Can we use lvm cache in Proxmox 4.x?

e100

Renowned Member
Nov 6, 2010
1,268
45
88
Columbus, Ohio
ulbuilder.wordpress.com
Anyone tried setting up lvm cache? Its a fairly new cache tier based on dm-cache
Theoretically we should be able to add an SSD cache to any logical volume that Proxmox has created for VM disks.

It supports writethrough and writeback cache modes.
With writethrough no data is lost if the cache device fails.
You can read all about it in the "lvmcache" man page.

This appears to be a good how-to on setting it up in debian Jessie so I can only assume it would work in Proxmox 4.x
http://www.bradfordembedded.com/2015/03/lvmcache/

Article with some simple benchmarks:
http://www.nor-tech.com/the-benefits-of-ssd-caching/
 
Technically it should be possible. I used flashcache with Proxmox 3.4 for a while, yet I do not know if this is a supported configuration or not.
 
I personally prefer ZFS for such setups, because it is easier to manage and provides more features.
 
I switched to to ZFS on the machine I used flashcache before. Yet, it has more features (that's why I'm using it right now), but ZFS is much slower - order of magnitude than LVM-backed, crypted flashcache! At least it feels that way. It is a Dell notebook with 32 GB SSD (all L2ARC, because I do not have many SYNC-writes) and 500 GB SATA.
 
@dietmar: I felt in love with ZFS, but I never encountered "fast". I tried 4 different systems and have a big machine equipped with 6x Enterprise SSD with ZFS and it is not "really fast", ext4 is still a magnitude faster. Maybe, my hardware is too cheap, it's one low 5 figures (without SSD) per 1 HE, but still.

I only wanted to say that I gained better experiences with SSD caching devices for LVM than for ZFS. Laptop booted and felt faster.
 
Anyone tried setting up lvm cache? Its a fairly new cache tier based on dm-cache
Theoretically we should be able to add an SSD cache to any logical volume that Proxmox has created for VM disks.
.....
Yes, that also my question. For a new server Setup with hardware Raid (Raid 10 with 4x HDDs) and two Intel SSDs, I want to use the SSDs for caching (dm-cache). I would therefore repeat the question
Is there someone who already has experience with LVM / dm-cache and Proxmox 4.x?
Can describe someone how he implemented that?
EDIT:
In this case an important question for me is:
if I perform a new setup, with dm-cache, can I be sure that no next Proxmox update all destroyed again?
Is that a stable feature?

kind regards,
maxprox
 
Last edited:
I did it last week and it works flawless. VERY fast ZFS with ONE disk.

It is "hacked" in, because you need to start it manually before ZFS starts. There is IMHO no automatic configuration available in Debian Jessie hat this moment, so it is of course not supported by Proxmox - but If you're familiar with Debian, it's very easy to implement.
 
BTW: my next step is to use hardware-accelerated encryption to build a fully-encrypted ZFS with DM-Cache on SSD.
it's in german: http://falkhusemann.de/blog/2014/01/proxmox-ve-mit-software-raid-und-full-disk-encryption/

At first I will work with ZFS, but now I have get a motherboard with LSI hardware RAID onboard. Therefore, I will realize the Raid10 via hardware controller.

◆ **Exercise aim**
Resume the forum thread on LVM cache in Proxmox 4.x, continuing directly after its last sentence.

◆ **Data extract**
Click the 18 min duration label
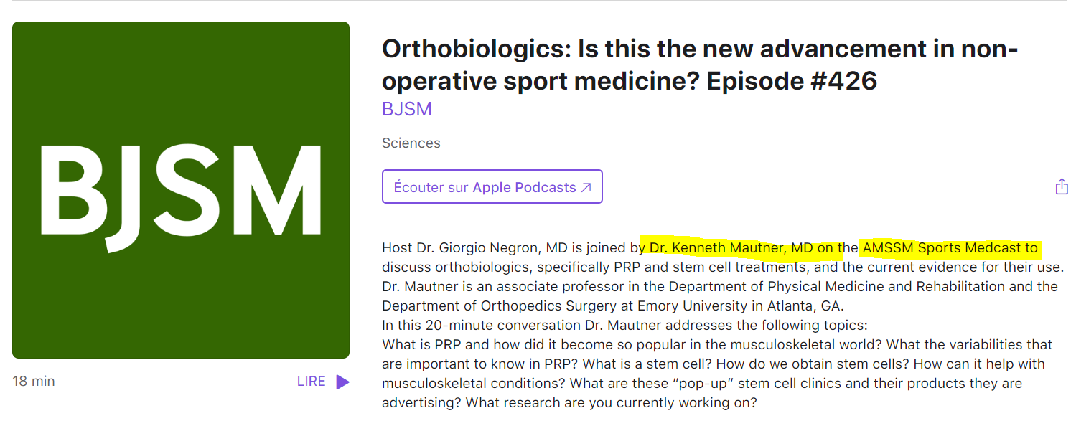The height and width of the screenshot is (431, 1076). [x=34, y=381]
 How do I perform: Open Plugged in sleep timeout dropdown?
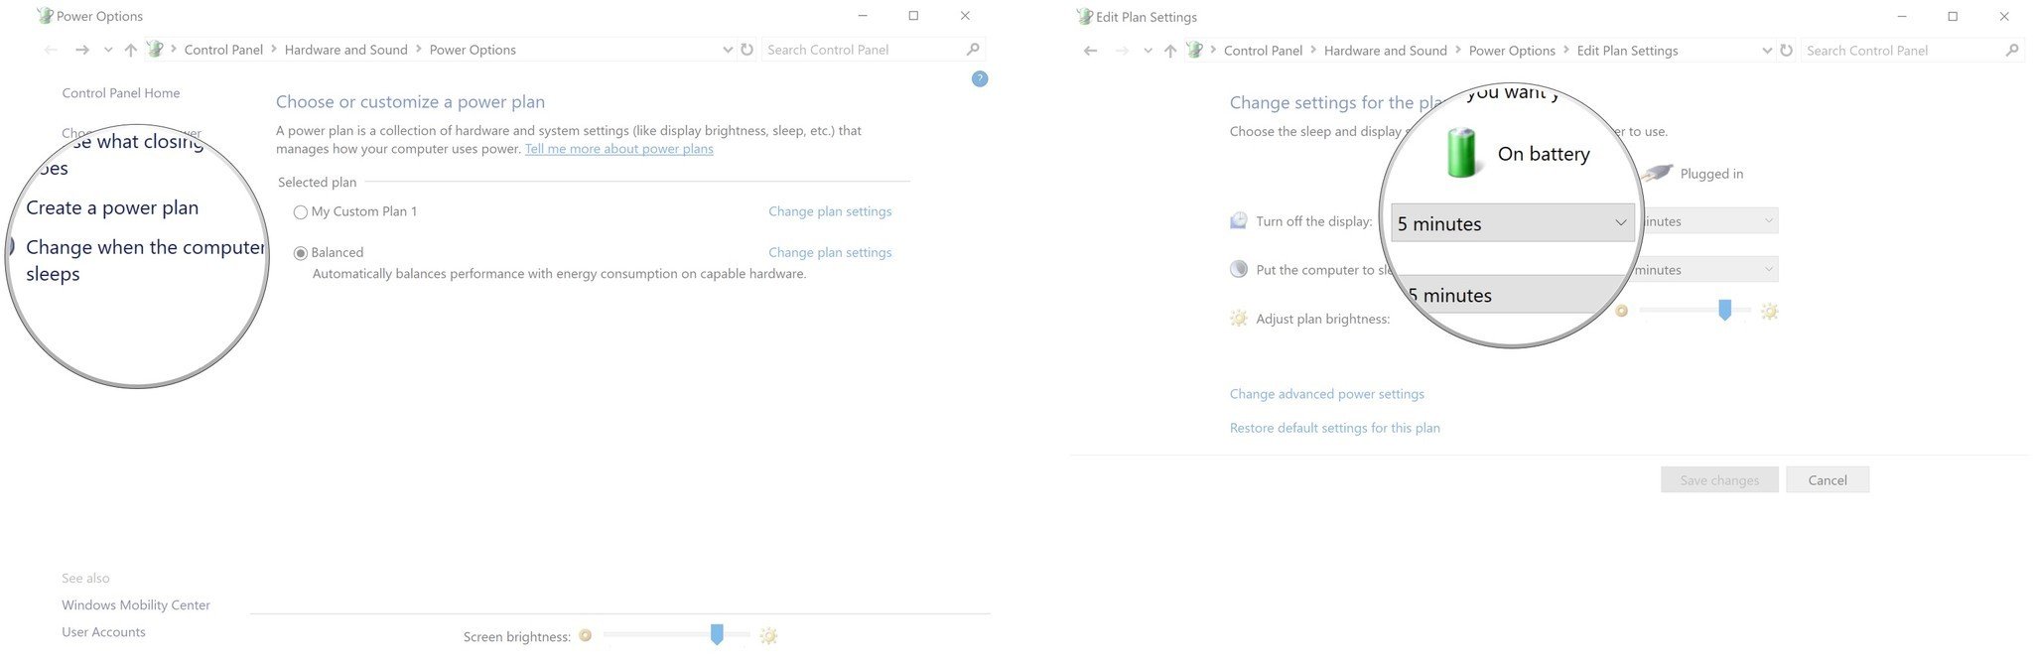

◆ **Expected answer**
Is it possible - after a clean installation of Proxmox (without ZFS) - then add two SSDs as dm-cache?
Similar to the following instructions ?
https://rwmj.wordpress.com/2014/05/22/using-lvms-new-cache-feature/
 

Thank you for the link, yet i'm familiar with every kind of encryption in Linux, yet I have not tried ZFS-on-crypted-DM-Cached-on-crypted-disk. Without having read the article, It is possible to do the setup of the provided link with the stock Debian installer since at least Debian Wheezy. So no news to me.

At first I will work with ZFS, but now I have get a motherboard with LSI hardware RAID onboard. Therefore, I will realize the Raid10 via hardware controller.
Is it possible - after a clean installation of Proxmox (without ZFS) - then add two SSDs as dm-cache?
Similar to the following instructions ?
https://rwmj.wordpress.com/2014/05/22/using-lvms-new-cache-feature/

Short answer: of course! Everything is possible in Linux, most of it only without a reboot :-D

Longer answer:
If you only install on a very small volume and let the rest untouched, you can then create a dm-cached device on top of LVM.

It will be easier (and performance-speaking: faster) if you install Debian Jessie as you like with one partition (4 GB) for Proxmox, one for swap with e.g. 16 GB and one partition for the rest. This rest is then used for creating the dm-cache afterwards. Then install Proxmox on top of Jessie and do the rest. Do it only if you're familiar with the topic and do try-runs in Proxmox as KVM-VM itself with snapshots along the way to redo if you're unsure how to work with this things.
 
LVM cache / dm-cache
My HowTo
With the hardware described in this post:
https://forum.proxmox.com/threads/zfs-or-hardware-raid-new-hardware-setup.26586/
I decided to use the following setup.
First of all I used the onboard LSI hardware raid controller, AVAGO 3108 MegaRAID
Some tools for Debian Jessie:
1. sources.list:
Code:
 cat /etc/apt/sources.list
...
deb http://hwraid.le-vert.net/debian jessie main

2. install:
megacli, megactl which contains megasasctl
maby have a look at thomas krenn or what you like:
https://www.thomas-krenn.com/de/wiki/MegaCLI
3. use it for a short overview:
Code:
megasasctl -B -t -v

I build a raid10 based on the four 2TB SAS HDDs.
Then I installed Proxmox as usual without ZFS (maxroot = 23 GB; maxswap = 4 GB, ext4).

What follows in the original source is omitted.